• WHAT THE TASK REQUIRES: Output all the data below verbatim.

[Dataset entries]
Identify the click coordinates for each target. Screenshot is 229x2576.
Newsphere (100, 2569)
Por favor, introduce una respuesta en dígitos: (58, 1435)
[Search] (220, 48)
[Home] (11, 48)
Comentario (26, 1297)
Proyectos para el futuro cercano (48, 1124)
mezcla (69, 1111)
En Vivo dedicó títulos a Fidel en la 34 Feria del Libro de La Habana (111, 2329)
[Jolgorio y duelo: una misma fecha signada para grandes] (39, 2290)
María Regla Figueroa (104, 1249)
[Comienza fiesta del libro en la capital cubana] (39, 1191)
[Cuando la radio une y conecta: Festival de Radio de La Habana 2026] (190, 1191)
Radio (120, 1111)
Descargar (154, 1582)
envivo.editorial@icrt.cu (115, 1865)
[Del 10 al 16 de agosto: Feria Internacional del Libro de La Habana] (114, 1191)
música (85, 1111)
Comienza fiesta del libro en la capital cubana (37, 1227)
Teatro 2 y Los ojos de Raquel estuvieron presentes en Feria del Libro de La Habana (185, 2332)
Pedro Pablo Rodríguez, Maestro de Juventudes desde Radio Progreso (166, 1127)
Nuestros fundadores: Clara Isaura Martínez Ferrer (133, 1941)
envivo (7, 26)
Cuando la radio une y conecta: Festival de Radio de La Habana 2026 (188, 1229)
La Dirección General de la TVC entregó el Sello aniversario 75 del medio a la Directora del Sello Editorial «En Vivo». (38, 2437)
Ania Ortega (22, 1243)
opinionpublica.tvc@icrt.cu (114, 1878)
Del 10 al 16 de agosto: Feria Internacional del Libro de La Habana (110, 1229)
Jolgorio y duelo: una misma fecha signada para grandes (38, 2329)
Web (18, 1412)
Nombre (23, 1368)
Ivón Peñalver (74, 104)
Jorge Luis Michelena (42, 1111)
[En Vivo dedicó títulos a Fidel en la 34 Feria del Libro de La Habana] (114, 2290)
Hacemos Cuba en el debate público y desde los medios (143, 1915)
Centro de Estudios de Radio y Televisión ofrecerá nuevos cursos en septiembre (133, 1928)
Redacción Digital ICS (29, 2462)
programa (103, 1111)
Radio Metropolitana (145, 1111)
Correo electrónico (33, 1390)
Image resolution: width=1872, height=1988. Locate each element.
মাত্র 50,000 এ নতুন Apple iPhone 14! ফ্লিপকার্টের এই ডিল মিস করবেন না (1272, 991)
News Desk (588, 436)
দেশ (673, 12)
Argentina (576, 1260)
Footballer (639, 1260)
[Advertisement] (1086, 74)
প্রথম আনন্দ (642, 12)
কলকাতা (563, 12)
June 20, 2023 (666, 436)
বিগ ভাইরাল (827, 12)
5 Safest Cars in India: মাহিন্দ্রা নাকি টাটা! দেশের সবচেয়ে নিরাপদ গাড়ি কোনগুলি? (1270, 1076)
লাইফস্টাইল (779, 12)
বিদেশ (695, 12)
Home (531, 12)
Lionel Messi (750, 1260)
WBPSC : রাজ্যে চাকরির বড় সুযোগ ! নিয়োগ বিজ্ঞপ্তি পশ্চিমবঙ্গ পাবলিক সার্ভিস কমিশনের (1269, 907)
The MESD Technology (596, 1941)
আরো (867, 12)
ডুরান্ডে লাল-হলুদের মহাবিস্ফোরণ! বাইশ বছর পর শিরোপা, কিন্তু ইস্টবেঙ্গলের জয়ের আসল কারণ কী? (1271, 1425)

• REPLY:
Identify the click coordinates for each target. Screenshot is 229x2576.
Newsphere (100, 2569)
Por favor, introduce una respuesta en dígitos: (58, 1435)
[Search] (220, 48)
[Home] (11, 48)
Comentario (26, 1297)
Proyectos para el futuro cercano (48, 1124)
mezcla (69, 1111)
En Vivo dedicó títulos a Fidel en la 34 Feria del Libro de La Habana (111, 2329)
[Jolgorio y duelo: una misma fecha signada para grandes] (39, 2290)
María Regla Figueroa (104, 1249)
[Comienza fiesta del libro en la capital cubana] (39, 1191)
[Cuando la radio une y conecta: Festival de Radio de La Habana 2026] (190, 1191)
Radio (120, 1111)
Descargar (154, 1582)
envivo.editorial@icrt.cu (115, 1865)
[Del 10 al 16 de agosto: Feria Internacional del Libro de La Habana] (114, 1191)
música (85, 1111)
Comienza fiesta del libro en la capital cubana (37, 1227)
Teatro 2 y Los ojos de Raquel estuvieron presentes en Feria del Libro de La Habana (185, 2332)
Pedro Pablo Rodríguez, Maestro de Juventudes desde Radio Progreso (166, 1127)
Nuestros fundadores: Clara Isaura Martínez Ferrer (133, 1941)
envivo (7, 26)
Cuando la radio une y conecta: Festival de Radio de La Habana 2026 (188, 1229)
La Dirección General de la TVC entregó el Sello aniversario 75 del medio a la Directora del Sello Editorial «En Vivo». (38, 2437)
Ania Ortega (22, 1243)
opinionpublica.tvc@icrt.cu (114, 1878)
Del 10 al 16 de agosto: Feria Internacional del Libro de La Habana (110, 1229)
Jolgorio y duelo: una misma fecha signada para grandes (38, 2329)
Web (18, 1412)
Nombre (23, 1368)
Ivón Peñalver (74, 104)
Jorge Luis Michelena (42, 1111)
[En Vivo dedicó títulos a Fidel en la 34 Feria del Libro de La Habana] (114, 2290)
Hacemos Cuba en el debate público y desde los medios (143, 1915)
Centro de Estudios de Radio y Televisión ofrecerá nuevos cursos en septiembre (133, 1928)
Redacción Digital ICS (29, 2462)
programa (103, 1111)
Radio Metropolitana (145, 1111)
Correo electrónico (33, 1390)
Image resolution: width=1872, height=1988. Locate each element.
মাত্র 50,000 এ নতুন Apple iPhone 14! ফ্লিপকার্টের এই ডিল মিস করবেন না (1272, 991)
News Desk (588, 436)
দেশ (673, 12)
Argentina (576, 1260)
Footballer (639, 1260)
[Advertisement] (1086, 74)
প্রথম আনন্দ (642, 12)
কলকাতা (563, 12)
June 20, 2023 (666, 436)
বিগ ভাইরাল (827, 12)
5 Safest Cars in India: মাহিন্দ্রা নাকি টাটা! দেশের সবচেয়ে নিরাপদ গাড়ি কোনগুলি? (1270, 1076)
লাইফস্টাইল (779, 12)
বিদেশ (695, 12)
Home (531, 12)
Lionel Messi (750, 1260)
WBPSC : রাজ্যে চাকরির বড় সুযোগ ! নিয়োগ বিজ্ঞপ্তি পশ্চিমবঙ্গ পাবলিক সার্ভিস কমিশনের (1269, 907)
The MESD Technology (596, 1941)
আরো (867, 12)
ডুরান্ডে লাল-হলুদের মহাবিস্ফোরণ! বাইশ বছর পর শিরোপা, কিন্তু ইস্টবেঙ্গলের জয়ের আসল কারণ কী? (1271, 1425)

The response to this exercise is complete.